Javier le preguntó si se marchaban juntos, pero él le dijo que no, que debía hacer una cosa, que se verían al día siguiente. Dulce lo acompañó, dejándonos atrás. Sabía que nos íbamos juntos.

Markel agarró fuerte mi mano y caminamos alejándonos de la feria y saliendo del parque. Le pregunté, pero no quiso decirme hacia dónde nos dirigíamos, me comentó que era una sorpresa. No insistí más, simplemente caminé dejándome guiar hasta que llegamos a un parking, donde había aparcado su coche. Abrió la puerta del copiloto y caballerosamente me indicó que me sentara, pero llevaba todo el día conteniéndome para que no nos vieran... así que, sin pensarlo, cuando pasé por su lado, supuestamente para sentarme, me lancé a sus labios, empujándolo contra la puerta del vehículo.

Sorprendido por mi arrebato, sonrió y posó sus manos sobre mis nalgas, apretándome contra él y devorando mis labios.

Continuamos intensificando los besos y nuestras manos se colaron bajo nuestras ropas. Si no hubiéramos oído que alguien bajaba las escaleras, hubiésemos continuado, pero tuvimos que apartarnos. Nos miramos a los ojos mientras reíamos; luego me monté en el coche y cerré la puerta.

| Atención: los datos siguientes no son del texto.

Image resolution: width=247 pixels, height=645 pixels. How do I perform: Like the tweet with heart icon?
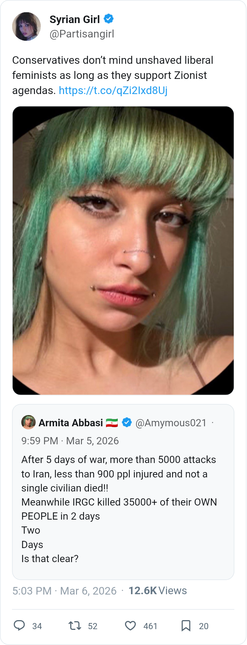point(130,626)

Rodeó el vehículo a la vez que saludaba con la cabeza a la pareja que acababa de bajar, con las manos en los bolsillos disimulando su erección. No pude evitar sonreír y, cuando se sentó a mi lado, me miró fijamente. Estaba excitado y deseaba mi cuerpo. Cogió mi barbilla y, tras regalar a mis labios un casto beso, arrancó el motor y salimos del aparcamiento. No sabía hacia dónde nos dirigíamos, pero intuía que íbamos a las afueras.

Tras adentrarse en la autopista, continuó la marcha hacia el norte de la ciudad. Me sorprendió la dirección que estábamos tomando, ya que sabía que no vivía lejos del centro. Miré por la ventanilla observando cómo las luces de Madrid se quedaban atrás.

—¿Adónde vamos?

—A mi casa.

—¡Pero si vives en el centro! —aseguré extrañada.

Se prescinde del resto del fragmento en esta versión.